19/03/2023
La pagina evangelica di questa Domenica ci fa entrare nella vicenda di quest'uomo cieco dalla nascita.
Tutto è scatenato da una domanda dei discepoli a Gesù sulla colpevolezza che ha causato una condizione del genere nella vita di un uomo che, in fondo, non sapeva nemmeno perché si trovava in quello stato.
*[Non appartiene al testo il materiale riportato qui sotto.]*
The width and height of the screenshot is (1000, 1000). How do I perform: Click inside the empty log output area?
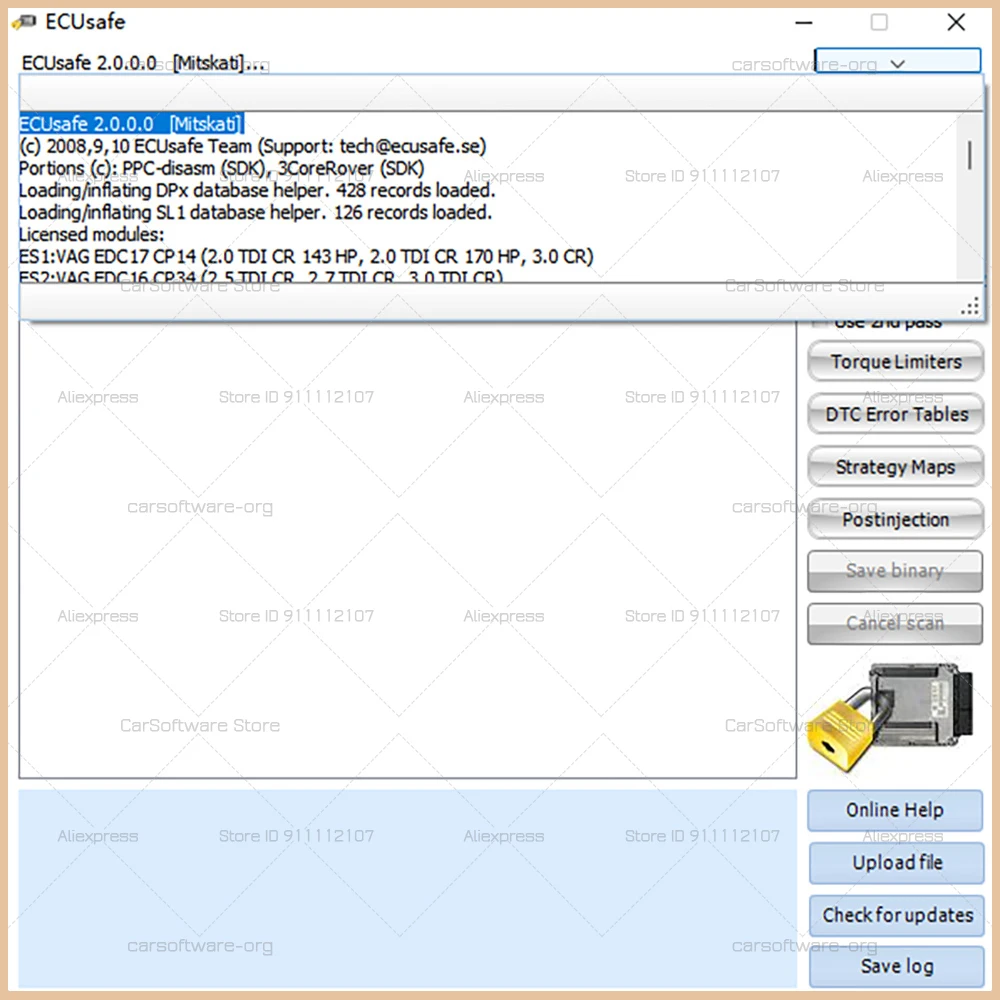[408, 548]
Gesù risponde indicando la Gloria di Dio che si manifesta reindirizzando la domanda dal per "colpa di chi" a "verso chi". Così infatti tutto l'episodio è un cammino che il peccatore deve fare passando da una comprensione di se inculcata dalla sua cultura a quella di essere in realtà un "Siloe" ovvero un "inviato", come il nome della piscina a cui Gesù manda il cieco per purificarsi. Fare questo passaggio non è solo un cambio di mentalità ma anche qualcosa che implica un accettare di uscire dal proprio contesto e andare incontro a colui che è l'inviato del Padre, luce del mondo per noi che siamo nelle tenebre.
Cacciato dalla Sinagoga il cieco viene trovato da Gesù e lì fa la sua professione di Fede.
Non basta che Gesù ci liberi, abbiamo bisogno di camminare verso di lui non come chi scappa ma come chi è inviato ad annunciare e a dire la luce infinita che ha pervaso il nostro cuore.